Robust Inverse Quadratic Error Decay with Meshing and Beam Search for Random Subset Sum
For practitioners working on subset sum problems in cryptography and optimization, this work provides a faster and more accurate algorithm, though it is an incremental improvement over existing meshing techniques.
The paper presents an algorithm for the Random Subset Sum Problem that achieves an expected error of O(B/(n w^2)) using a beam search heuristic with a mesh, running in O(w log w) time. The method is empirically robust across multiple input distributions and establishes a new practical baseline for error decay.

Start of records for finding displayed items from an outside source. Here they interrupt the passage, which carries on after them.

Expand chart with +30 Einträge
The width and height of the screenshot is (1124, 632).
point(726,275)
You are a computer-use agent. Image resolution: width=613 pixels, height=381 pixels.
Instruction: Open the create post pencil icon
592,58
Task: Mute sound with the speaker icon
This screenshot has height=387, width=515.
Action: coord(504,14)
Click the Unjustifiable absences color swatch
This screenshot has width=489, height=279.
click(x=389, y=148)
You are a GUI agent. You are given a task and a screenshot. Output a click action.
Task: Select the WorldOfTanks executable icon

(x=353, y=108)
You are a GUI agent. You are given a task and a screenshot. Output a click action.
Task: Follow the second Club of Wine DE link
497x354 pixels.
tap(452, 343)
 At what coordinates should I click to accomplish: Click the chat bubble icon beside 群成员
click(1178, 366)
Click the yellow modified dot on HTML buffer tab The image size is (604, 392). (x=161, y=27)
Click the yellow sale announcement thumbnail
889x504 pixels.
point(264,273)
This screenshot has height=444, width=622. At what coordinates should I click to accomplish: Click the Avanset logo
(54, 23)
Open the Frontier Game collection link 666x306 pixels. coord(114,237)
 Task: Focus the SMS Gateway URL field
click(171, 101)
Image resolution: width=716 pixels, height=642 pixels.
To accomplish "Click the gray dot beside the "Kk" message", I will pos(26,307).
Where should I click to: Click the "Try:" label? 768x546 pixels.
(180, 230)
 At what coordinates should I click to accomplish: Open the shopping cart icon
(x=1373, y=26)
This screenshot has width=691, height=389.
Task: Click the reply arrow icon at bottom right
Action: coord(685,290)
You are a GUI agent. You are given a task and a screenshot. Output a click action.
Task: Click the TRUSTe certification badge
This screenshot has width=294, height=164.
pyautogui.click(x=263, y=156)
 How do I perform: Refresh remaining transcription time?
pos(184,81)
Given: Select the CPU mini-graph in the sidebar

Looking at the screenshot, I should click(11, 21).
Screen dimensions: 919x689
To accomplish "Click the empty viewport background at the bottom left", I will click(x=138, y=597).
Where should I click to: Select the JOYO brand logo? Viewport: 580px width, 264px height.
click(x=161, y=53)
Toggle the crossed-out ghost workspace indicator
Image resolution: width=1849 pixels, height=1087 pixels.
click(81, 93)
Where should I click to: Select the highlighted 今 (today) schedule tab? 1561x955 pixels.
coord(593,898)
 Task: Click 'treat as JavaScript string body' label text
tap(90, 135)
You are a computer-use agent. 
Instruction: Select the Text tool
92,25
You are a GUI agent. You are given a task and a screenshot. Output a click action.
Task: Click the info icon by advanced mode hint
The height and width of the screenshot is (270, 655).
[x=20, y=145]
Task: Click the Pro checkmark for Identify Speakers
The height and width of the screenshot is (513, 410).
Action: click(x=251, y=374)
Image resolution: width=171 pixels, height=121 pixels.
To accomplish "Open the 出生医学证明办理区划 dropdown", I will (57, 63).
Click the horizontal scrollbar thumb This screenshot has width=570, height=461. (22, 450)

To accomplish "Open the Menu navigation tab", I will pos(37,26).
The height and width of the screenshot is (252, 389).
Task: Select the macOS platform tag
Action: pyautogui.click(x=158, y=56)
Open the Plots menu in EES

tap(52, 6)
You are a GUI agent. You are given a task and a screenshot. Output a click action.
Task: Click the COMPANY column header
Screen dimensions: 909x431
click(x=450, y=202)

The Subset Sum Problem is a fundamental NP-complete problem in cryptography and combinatorial optimization, with many real-world applications. The Random Subset Sum Problem (RSSP) is a more applicable version of subset sum, where numbers are drawn from some i.i.d input distribution. We present an algorithm that, with probability $1-δ$, constructs the same $O(B/w)$ mesh as Da Cunha et al. (2023), while trimming to $w$ elements throughout and running in $O(w\log w)$ time. Then, we present a novel beam search heuristic running in linearithmic time w.r.t list size $n$ and beam width $w$ using the mesh that gives an expected error of $O\!\left(\frac{B}{nw^2}\right)$ under a standard mean-field assumption with equal standard deviation, demonstrating the practical effectiveness of meshing to achieve error decay. The algorithm is empirically robust to multiple input distributions and can naturally extend to variants with simple changes to the scoring heuristic, establishing a new practical baseline for robust subset sum error decay and $ε$-approximation theory.